Overall trends in late-glacial paleoenvironments of southern South America are interpretable from the pollen stratigraphy of radiocarbon dated sections of mires in Tierra del Fuego (55°S), the Chilotan archipelago (42–43°S), and the Chilean Lake District (39–41°S). In Tierra del Fuego, southern beech (Nothofagus) and shrub and herb taxa (Gramineae, Empetrum, Acaena, Gunnera, Compositae and Cyperaceae) serve as indicators of the changing climate; in the Chilotan archipelago and in the Chilean Lake District, southern beech and other trees (species of Myrtaceae, Podocarpus, Prumnopitys, Pseudopanax and Weinmannia) suffice as indices of climatic change.

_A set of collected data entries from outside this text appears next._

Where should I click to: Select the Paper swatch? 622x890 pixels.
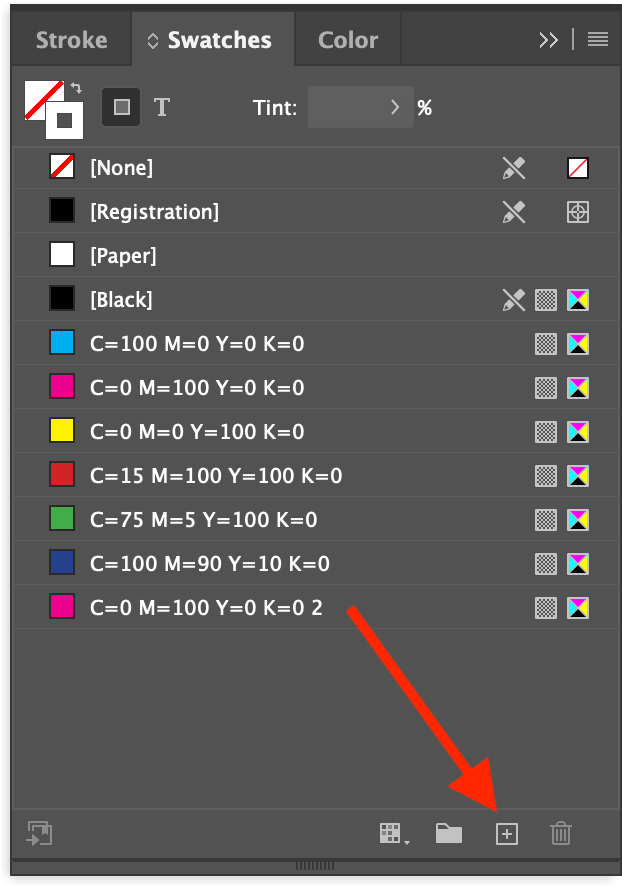tap(122, 255)
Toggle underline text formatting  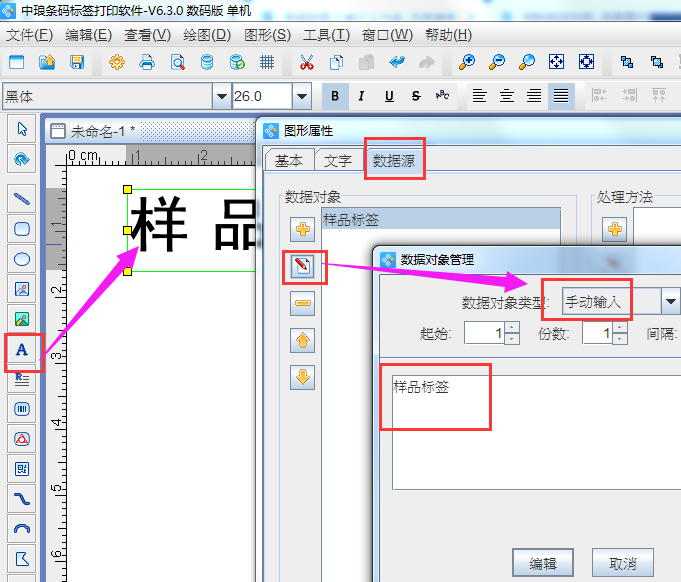point(388,96)
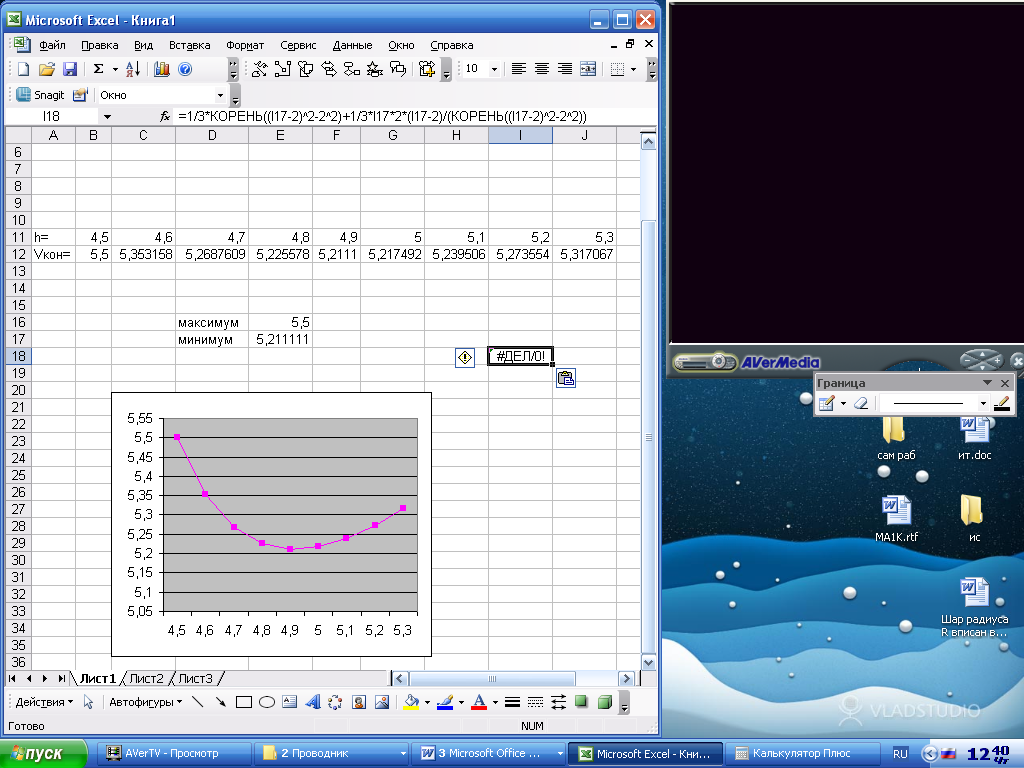Switch to the Лист2 sheet tab
Viewport: 1024px width, 768px height.
[x=146, y=678]
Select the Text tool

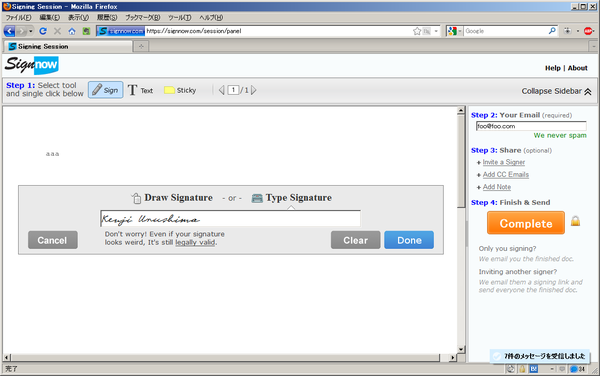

Pollen records from each of these regions, although in need of greater dating control, indicate climatic sequences that are broadly similar. The records, however, are not regionally consistent in all aspects and differ in their indicator value with the implication of fossil beetle evidence. Attempts at correlation can be unsatisfactory at times and can stem inter alia from the different ecophysiological responses of both plants and beetles to environmental pressures. These differences, which affect the timing of reproduction and migration, may result in the variable occurrence of different species in the records. The broad implication of the pollen data is that following a glacial readvance culminating at about 15,000-14,500 BP, late-glacial climate was generally warmer during intervals before 13,000 and between 12,000 and 11,000 BP, and was cooler between 13,000 and 12,000 and from 11,000 to 10,000 BP.